## Source extract

● ● ● ● ● ● ●

Mary: What do you want my readers to know about you?

Becca: I’m single. I’m single and looking. 

Mary: If you had to describe yourself in three words what words would you choose?

Becca: Needs instant gratification. It’s a flaw, I admit. However, those are three accurate words to describe me, but every hero or heroine has their flaw, and mine is wanting what I want right when I want it. I am learning that good things take time, however, I still find myself wanting instant gratification. 

Mary: What are your goals in life?

Becca: I have a couple goals in life. There are two mains ones. They are in no particular order because I would like to achieve them both. I would like to have a career where I do not dread going to work everyday. I mean I work at Safeway now and I do not dread it by any means but I definitely do not want to work there my entire life. I would like to get married someday. Marriage is something that I want to experience. I want to find that one person I want to spend the rest of my life with. The thought of coming home to my best friend and knowing that no matter where I am or where I go that when I’m in his arms, I am home.

Mary: What are your hobbies?

Becca: Oh there are so many. Like taking selfies, shopping, I read when I have , however I have not had time recent. I’ve read every Nicolas Spark book except his latest one, hopefully I can read it this summer so I can put that on my resume. I like to spend time with my friends because my friends make me feel like the happiest person in the world. I would never replace any of my friends for anyone, not even Taylor Swift. Everyone knows how much I love her. My friends are so perfect, even more perfect than Taylor Swift.

● ● ● ● ● ● ●

Interface element listing
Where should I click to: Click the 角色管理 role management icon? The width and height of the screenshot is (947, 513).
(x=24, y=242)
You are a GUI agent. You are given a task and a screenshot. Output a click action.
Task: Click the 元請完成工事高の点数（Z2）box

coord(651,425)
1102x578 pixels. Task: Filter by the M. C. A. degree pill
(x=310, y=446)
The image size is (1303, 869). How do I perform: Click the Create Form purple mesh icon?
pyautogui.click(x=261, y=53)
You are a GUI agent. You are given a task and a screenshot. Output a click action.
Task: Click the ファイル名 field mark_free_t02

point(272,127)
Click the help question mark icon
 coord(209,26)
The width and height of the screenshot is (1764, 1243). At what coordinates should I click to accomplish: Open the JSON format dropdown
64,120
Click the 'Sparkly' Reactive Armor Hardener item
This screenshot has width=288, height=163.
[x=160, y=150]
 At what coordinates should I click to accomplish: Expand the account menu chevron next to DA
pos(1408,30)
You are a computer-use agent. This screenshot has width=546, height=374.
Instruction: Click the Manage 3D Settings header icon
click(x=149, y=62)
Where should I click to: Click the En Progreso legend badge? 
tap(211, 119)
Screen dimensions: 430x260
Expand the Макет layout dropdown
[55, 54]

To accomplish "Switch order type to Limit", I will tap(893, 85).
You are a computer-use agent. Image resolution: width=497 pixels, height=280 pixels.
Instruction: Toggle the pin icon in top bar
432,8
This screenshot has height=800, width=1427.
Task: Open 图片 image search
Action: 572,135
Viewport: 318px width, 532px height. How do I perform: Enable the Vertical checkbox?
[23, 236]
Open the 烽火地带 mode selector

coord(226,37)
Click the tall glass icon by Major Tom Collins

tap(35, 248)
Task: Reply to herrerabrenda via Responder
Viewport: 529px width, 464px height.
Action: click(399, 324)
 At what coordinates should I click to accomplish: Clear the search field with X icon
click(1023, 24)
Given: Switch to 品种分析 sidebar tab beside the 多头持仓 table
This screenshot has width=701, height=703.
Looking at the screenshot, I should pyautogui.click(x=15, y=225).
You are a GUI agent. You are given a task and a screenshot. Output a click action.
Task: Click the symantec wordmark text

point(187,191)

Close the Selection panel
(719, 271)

● ● ● ● ● ● ●

## Written problem
List every hobby that Becca names in the interview above.

## Expected output
- Taking selfies
- Shopping
- Reading
- Spending time with friends